What often struck me when reading The Making of a Detective was how well it is written. The pace and depth of content are well-balanced. Marry does seem a bit of a strange and quirky character. I can imagine most of the GardaĆ who worked with him during his thirty year policing career in Ireland would have polarised opinions about him. Methodical, determined, analytical, a constant learner. I wouldn’t be surprised to hear he has OCD or similar. The man’s portrait is very effectively painted.
A frequent problem with true crime books is repetition. The TV series are terrible in this respect, assuming their viewers have such a short span of attention that there must be a recap after each ad break. Other true crime / crime sector memoir books I have read often cause me to flick back through the pages, trying to substantiate an apparent contradiction, to find where else the story has been half-told in an earlier chapter. The Making of a Detective avoids this. In my opinion, this is because Marry used a very skilled ghost writer to pen his book. He even goes so far as to thank and name her, Rachel Pierce, in the Acknowledgements. Even stranger, the Acknowledgments at the end of the book, a section which I usually skim or ignore, is interesting for its content as a standalone chapter.

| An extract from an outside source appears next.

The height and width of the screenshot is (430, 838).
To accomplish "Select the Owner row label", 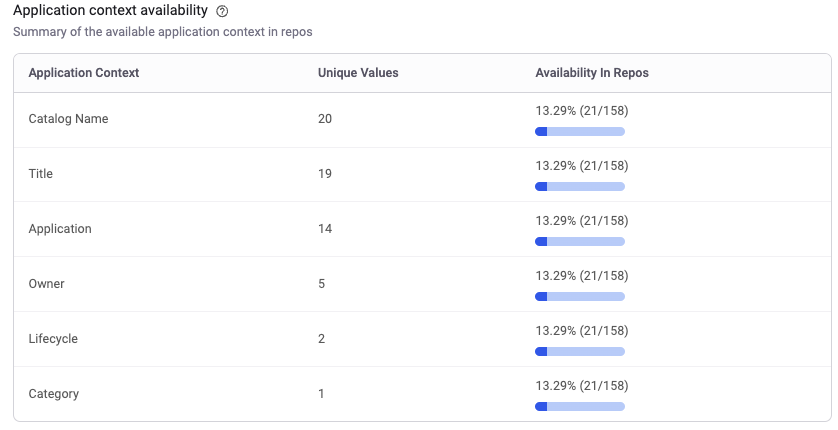I will (x=47, y=284).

The Making of a Detective has a strong structure, each chapter dealing with a different perspective on crime. Marry talks about The Dead Body Effect, A Disarming Killer, The devil is in the Detail and so on. These would make good titles for different episodes of a TV series. He reveals fascinating detail of police procedures, advances in forensics, the psychology of crime, and other matters, always referenced to real life cases in Ireland. Most of these cases are murders and Marry has had close involvement with many high profile Irish murder cases, which obviously helps. The reader is left with an impression that Marry is an effective detective who, once on the trail of a perpetrator, is likely to get his wo/man.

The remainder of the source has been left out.